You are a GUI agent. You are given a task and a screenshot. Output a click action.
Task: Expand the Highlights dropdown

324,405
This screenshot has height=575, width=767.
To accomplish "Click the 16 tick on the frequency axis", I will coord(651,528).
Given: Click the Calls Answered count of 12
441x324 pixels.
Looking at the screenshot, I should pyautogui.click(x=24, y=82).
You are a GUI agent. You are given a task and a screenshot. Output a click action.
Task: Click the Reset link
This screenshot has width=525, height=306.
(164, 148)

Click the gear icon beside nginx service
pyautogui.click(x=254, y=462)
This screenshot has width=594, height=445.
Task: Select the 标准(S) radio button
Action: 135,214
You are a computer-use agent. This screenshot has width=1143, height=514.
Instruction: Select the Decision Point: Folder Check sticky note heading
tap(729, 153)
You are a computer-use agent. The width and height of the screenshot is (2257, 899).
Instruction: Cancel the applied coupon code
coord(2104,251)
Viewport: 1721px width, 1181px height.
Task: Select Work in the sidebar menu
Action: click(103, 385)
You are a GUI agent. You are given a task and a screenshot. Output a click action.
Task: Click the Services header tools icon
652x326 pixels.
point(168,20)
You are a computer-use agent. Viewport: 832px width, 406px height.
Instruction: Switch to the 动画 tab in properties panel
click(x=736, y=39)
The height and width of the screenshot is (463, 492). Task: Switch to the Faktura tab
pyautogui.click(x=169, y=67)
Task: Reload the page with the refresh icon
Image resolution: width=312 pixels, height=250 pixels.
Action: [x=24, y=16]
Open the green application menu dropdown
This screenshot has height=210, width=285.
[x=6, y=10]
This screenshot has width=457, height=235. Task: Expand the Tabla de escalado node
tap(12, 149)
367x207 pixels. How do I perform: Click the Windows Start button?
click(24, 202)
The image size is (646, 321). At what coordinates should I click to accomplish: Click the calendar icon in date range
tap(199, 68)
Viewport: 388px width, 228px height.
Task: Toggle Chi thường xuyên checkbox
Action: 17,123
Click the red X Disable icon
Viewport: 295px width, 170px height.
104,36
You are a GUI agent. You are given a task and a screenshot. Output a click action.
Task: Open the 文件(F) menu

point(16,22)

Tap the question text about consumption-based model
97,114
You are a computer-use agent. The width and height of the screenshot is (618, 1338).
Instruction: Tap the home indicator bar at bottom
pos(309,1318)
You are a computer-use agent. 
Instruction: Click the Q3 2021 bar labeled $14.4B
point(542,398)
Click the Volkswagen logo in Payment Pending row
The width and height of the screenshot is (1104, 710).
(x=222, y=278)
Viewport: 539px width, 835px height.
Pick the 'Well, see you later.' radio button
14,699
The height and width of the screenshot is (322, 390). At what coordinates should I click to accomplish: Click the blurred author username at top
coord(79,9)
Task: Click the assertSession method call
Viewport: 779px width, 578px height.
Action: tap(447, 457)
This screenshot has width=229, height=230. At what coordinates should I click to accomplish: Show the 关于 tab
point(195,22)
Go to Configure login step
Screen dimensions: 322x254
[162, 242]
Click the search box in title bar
════════════════
■ Exercise prompt
Could you retype the whole listing above without altering a word?

■ Task output
You are a GUI agent. You are given a task and a screenshot. Output a click action.
Task: Expand the Highlights dropdown

324,405
This screenshot has height=575, width=767.
To accomplish "Click the 16 tick on the frequency axis", I will coord(651,528).
Given: Click the Calls Answered count of 12
441x324 pixels.
Looking at the screenshot, I should pyautogui.click(x=24, y=82).
You are a GUI agent. You are given a task and a screenshot. Output a click action.
Task: Click the Reset link
This screenshot has width=525, height=306.
(164, 148)

Click the gear icon beside nginx service
pyautogui.click(x=254, y=462)
This screenshot has width=594, height=445.
Task: Select the 标准(S) radio button
Action: 135,214
You are a computer-use agent. This screenshot has width=1143, height=514.
Instruction: Select the Decision Point: Folder Check sticky note heading
tap(729, 153)
You are a computer-use agent. The width and height of the screenshot is (2257, 899).
Instruction: Cancel the applied coupon code
coord(2104,251)
Viewport: 1721px width, 1181px height.
Task: Select Work in the sidebar menu
Action: click(103, 385)
You are a GUI agent. You are given a task and a screenshot. Output a click action.
Task: Click the Services header tools icon
652x326 pixels.
point(168,20)
You are a computer-use agent. Viewport: 832px width, 406px height.
Instruction: Switch to the 动画 tab in properties panel
click(x=736, y=39)
The height and width of the screenshot is (463, 492). Task: Switch to the Faktura tab
pyautogui.click(x=169, y=67)
Task: Reload the page with the refresh icon
Image resolution: width=312 pixels, height=250 pixels.
Action: [x=24, y=16]
Open the green application menu dropdown
This screenshot has height=210, width=285.
[x=6, y=10]
This screenshot has width=457, height=235. Task: Expand the Tabla de escalado node
tap(12, 149)
367x207 pixels. How do I perform: Click the Windows Start button?
click(24, 202)
The image size is (646, 321). At what coordinates should I click to accomplish: Click the calendar icon in date range
tap(199, 68)
Viewport: 388px width, 228px height.
Task: Toggle Chi thường xuyên checkbox
Action: 17,123
Click the red X Disable icon
Viewport: 295px width, 170px height.
104,36
You are a GUI agent. You are given a task and a screenshot. Output a click action.
Task: Open the 文件(F) menu

point(16,22)

Tap the question text about consumption-based model
97,114
You are a computer-use agent. The width and height of the screenshot is (618, 1338).
Instruction: Tap the home indicator bar at bottom
pos(309,1318)
You are a computer-use agent. 
Instruction: Click the Q3 2021 bar labeled $14.4B
point(542,398)
Click the Volkswagen logo in Payment Pending row
The width and height of the screenshot is (1104, 710).
(x=222, y=278)
Viewport: 539px width, 835px height.
Pick the 'Well, see you later.' radio button
14,699
The height and width of the screenshot is (322, 390). At what coordinates should I click to accomplish: Click the blurred author username at top
coord(79,9)
Task: Click the assertSession method call
Viewport: 779px width, 578px height.
Action: tap(447, 457)
This screenshot has width=229, height=230. At what coordinates should I click to accomplish: Show the 关于 tab
point(195,22)
Go to Configure login step
Screen dimensions: 322x254
[162, 242]
Click the search box in title bar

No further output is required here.